Come ha fatto a inizio Novecento un altro medagliato azzurro: Emilio Lunghi, argento negli 800 metri a Londra 1908. Nato nel 1886 a Genova, il fondista e mezzofondista partecipa ai Giochi carico di molti trionfi nazionali e anche di una vittoria eccellente: su Dorando Pietri negli 11,5 chilometri del Giro di Milano. Lunghi, una bellezza antica, dolce e degna delle Memorie dell'imperatore Adriano, arriva a Londra e non sbaglia: negli 800 metri si arrende solo al fuoriclasse americano Melvin Sheppard. A fine gara, la sua vita cambia corsia. I giornalisti di oltre oceano, invece di incensare il loro atleta, lo puntano e lo convincono ad andare in America per svoltare. Scioglie gli ormeggi della propria vita per allenamenti seri, alimentazione come dio comanda e a letto presto alla sera. L'atleta, che spesso pittori e scultori chiamavano come modello, è soddisfatto dei suoi mesi americani. Scrive così a casa: «In questo club vi sono tutte le comodità: ho masseur e traineur a mia disposizione. Qui mi alzo alle 8 e faccio subito colazione: un pasticcio di dolce, orzo, latte e zucchero, quattro uova fritte o bollite; unica bevanda il latte giacché a me il the non piace. Poi mi reco a fare una passeggiata di 7 o 8 miglia per la campagna, e al ritorno mangio nuovamente: dolce, roast-beef, pollo con maionese e latte. Alle 16 mi alleno, dopo mangio ancora una volta».

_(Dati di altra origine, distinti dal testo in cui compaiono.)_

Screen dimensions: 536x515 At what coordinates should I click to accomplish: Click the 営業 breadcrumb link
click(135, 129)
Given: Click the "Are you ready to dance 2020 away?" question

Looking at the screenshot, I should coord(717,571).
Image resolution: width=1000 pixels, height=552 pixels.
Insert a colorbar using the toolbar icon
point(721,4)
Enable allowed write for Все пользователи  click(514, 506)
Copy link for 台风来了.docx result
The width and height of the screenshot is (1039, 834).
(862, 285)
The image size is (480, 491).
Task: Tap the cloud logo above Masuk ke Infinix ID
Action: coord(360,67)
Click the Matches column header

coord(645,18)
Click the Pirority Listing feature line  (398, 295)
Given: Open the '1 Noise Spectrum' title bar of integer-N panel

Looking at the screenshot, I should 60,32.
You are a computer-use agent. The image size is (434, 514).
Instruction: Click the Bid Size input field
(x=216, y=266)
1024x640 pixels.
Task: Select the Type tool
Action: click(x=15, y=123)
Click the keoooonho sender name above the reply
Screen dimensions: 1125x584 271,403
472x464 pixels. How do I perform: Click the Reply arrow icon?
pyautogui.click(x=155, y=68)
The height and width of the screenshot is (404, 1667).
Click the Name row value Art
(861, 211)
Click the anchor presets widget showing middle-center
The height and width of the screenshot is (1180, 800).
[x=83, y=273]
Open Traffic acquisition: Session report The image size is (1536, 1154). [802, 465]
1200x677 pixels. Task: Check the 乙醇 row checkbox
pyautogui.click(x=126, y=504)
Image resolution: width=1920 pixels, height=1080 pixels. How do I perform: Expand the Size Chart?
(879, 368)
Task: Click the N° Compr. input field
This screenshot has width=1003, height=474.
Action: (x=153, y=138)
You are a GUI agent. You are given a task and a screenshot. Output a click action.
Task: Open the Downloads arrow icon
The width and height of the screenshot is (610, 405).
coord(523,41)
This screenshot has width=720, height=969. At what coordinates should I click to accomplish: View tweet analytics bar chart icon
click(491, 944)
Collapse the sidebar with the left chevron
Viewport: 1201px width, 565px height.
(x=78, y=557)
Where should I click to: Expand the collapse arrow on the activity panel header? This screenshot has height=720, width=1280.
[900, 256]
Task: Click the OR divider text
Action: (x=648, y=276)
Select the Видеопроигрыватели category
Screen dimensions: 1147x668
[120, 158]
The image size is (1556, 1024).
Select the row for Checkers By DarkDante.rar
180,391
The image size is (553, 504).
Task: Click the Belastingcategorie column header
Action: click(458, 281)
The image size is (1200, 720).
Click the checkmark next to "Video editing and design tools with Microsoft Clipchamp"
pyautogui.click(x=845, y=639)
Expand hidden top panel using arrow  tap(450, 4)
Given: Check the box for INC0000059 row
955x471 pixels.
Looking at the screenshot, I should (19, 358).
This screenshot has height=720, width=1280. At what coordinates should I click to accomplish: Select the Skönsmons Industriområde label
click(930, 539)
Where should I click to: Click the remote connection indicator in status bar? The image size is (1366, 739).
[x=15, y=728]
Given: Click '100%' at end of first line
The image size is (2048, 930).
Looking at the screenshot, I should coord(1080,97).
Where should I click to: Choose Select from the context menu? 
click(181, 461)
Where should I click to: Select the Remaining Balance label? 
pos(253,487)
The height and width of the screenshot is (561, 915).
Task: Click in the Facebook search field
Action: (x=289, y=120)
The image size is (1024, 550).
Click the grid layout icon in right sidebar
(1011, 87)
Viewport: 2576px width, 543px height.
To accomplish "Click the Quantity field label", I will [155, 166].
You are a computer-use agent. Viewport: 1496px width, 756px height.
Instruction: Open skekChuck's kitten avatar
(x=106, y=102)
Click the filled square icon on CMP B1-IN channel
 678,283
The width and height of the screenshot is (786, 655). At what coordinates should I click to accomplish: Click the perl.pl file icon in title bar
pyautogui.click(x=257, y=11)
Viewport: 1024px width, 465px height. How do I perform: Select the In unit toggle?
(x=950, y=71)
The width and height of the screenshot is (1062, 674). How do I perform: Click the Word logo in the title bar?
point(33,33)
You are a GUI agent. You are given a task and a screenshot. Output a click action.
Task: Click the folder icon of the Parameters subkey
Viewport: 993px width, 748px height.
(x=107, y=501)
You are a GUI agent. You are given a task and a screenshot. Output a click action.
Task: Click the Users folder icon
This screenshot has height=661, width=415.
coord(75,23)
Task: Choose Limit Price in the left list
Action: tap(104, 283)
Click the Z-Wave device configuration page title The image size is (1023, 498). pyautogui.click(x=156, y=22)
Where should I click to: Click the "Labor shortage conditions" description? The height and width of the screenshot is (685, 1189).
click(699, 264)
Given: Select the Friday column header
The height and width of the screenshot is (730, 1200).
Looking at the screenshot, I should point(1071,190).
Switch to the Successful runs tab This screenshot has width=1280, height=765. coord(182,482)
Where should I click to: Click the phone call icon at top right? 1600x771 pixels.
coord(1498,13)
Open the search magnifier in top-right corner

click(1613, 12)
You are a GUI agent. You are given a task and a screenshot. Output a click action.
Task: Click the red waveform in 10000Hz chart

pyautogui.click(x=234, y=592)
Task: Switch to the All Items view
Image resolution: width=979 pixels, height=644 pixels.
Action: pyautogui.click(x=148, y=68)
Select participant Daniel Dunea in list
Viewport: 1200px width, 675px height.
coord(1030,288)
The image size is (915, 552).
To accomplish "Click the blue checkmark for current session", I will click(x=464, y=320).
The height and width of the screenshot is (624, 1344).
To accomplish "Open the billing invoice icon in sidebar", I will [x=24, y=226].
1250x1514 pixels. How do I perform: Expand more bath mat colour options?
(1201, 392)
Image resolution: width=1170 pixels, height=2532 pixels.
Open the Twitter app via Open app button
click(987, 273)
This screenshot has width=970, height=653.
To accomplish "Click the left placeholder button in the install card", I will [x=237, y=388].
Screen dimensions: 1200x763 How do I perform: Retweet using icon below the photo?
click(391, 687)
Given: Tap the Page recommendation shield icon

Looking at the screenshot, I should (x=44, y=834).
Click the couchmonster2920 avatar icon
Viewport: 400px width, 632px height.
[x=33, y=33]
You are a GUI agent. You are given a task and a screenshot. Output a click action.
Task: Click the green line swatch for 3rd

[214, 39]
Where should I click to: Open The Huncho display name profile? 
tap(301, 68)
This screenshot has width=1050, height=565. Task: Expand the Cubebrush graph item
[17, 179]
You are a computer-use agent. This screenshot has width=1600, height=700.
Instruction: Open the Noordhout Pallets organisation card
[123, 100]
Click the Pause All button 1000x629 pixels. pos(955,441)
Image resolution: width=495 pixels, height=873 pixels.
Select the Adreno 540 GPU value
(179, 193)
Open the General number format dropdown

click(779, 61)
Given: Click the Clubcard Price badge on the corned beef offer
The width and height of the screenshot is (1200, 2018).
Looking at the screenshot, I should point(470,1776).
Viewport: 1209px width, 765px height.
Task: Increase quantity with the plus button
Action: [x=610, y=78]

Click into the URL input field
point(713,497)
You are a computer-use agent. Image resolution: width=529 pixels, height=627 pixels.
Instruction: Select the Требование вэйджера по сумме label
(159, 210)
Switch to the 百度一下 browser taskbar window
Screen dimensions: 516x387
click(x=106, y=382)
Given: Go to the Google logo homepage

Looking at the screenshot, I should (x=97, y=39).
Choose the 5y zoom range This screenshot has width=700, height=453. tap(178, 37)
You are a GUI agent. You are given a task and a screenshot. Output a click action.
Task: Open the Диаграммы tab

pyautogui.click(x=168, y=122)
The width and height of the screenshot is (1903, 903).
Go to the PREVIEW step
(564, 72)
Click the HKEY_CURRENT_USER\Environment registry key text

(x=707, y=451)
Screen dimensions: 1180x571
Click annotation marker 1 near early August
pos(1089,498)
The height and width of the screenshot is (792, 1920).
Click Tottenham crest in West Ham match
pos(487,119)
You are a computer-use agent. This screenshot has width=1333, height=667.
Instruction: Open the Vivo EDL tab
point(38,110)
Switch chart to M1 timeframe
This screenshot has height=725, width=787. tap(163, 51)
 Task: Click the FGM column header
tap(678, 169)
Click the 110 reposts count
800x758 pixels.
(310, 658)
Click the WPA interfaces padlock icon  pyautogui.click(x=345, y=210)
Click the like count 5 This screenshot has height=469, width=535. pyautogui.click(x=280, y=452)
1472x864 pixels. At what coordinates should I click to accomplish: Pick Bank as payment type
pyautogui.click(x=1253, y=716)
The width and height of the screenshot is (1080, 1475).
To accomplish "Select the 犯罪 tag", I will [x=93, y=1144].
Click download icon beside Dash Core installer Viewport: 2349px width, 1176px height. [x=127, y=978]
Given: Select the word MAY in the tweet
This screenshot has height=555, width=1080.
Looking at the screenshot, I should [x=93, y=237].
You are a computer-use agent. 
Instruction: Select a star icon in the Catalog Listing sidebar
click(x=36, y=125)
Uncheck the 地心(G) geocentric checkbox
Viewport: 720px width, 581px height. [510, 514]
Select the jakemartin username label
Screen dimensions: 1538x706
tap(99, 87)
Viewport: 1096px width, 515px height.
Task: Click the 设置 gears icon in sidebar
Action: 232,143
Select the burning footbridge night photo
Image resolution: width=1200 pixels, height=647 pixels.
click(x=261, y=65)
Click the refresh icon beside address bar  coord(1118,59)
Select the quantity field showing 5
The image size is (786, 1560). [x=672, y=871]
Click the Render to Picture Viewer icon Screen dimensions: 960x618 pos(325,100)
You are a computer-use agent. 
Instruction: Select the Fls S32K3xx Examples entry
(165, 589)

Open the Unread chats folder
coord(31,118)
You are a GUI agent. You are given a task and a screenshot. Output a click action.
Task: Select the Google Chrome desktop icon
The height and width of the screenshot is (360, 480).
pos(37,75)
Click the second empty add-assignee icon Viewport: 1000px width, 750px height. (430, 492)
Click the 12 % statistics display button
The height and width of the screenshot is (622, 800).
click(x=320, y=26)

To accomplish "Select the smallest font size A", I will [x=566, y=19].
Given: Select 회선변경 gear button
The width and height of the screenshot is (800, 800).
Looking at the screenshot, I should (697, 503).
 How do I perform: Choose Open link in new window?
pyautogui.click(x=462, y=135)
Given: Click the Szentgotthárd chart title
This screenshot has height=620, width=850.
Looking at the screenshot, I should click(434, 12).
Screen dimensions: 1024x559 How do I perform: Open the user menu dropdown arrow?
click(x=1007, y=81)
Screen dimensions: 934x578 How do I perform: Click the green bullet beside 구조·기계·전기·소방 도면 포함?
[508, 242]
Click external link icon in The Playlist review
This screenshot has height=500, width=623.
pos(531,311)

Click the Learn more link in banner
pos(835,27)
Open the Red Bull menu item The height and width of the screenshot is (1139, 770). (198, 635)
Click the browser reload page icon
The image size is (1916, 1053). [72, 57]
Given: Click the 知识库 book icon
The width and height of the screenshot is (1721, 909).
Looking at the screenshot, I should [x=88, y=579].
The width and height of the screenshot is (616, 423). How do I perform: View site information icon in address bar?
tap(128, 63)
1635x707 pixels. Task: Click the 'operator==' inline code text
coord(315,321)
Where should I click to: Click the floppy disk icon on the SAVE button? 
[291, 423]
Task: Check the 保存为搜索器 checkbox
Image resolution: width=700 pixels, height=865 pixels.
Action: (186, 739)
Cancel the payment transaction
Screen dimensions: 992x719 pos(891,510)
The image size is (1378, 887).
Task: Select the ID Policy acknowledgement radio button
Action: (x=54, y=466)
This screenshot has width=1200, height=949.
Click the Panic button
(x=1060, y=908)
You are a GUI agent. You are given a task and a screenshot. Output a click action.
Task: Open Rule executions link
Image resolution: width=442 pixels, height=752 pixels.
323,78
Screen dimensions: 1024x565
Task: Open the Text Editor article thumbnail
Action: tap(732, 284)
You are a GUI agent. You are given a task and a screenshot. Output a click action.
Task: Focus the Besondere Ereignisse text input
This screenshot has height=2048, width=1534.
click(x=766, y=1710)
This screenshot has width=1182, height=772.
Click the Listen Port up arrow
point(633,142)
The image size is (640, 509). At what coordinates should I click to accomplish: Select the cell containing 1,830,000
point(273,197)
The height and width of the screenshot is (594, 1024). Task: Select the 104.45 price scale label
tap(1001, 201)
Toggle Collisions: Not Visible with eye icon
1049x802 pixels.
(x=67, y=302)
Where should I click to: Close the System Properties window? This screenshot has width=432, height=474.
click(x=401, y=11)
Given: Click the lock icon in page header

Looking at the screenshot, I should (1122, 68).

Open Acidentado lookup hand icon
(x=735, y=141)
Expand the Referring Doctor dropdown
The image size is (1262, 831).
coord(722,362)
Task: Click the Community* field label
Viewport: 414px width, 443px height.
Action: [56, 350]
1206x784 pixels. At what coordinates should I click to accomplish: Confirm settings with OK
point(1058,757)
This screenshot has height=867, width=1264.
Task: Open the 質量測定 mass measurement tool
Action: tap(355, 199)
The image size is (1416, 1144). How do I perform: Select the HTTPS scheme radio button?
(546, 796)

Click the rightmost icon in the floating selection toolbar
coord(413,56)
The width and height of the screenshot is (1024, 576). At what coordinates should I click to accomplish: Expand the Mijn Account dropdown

Lunghi parte talento e ritorna atleta, in America vince 27 delle 31 gare cui partecipa. Soprattutto, grazie al suo soggiorno a stelle e strisce l'atletica italiana entra in una nuova era: meno podismo, più pista e più concorsi. Ma oltre alla nuova vita, a qualche spicciolo, Lunghi vuole aria e libertà. Vuole la tramontana di Genova. La vita da atleta gli toglie ossigeno: a Stoccolma 1912 è eliminato in semifinale. Continua a correre per diletto - il suo è un animo da dilettante - ma con un occhio al sociale, alla sua città e diventa uno dei fondatori del sindacato dei portuali di Genova. Muore a 39 anni per una setticemia, scambiata per febbre reumatica. Ma tutto aveva avuto un senso, comunque. Anche cent'anni fa valeva la pena lasciare l'Italia madre e matrigna, andare in America, fare un giro di pista e tornare più forti, più grandi. Come Niccolò Campriani.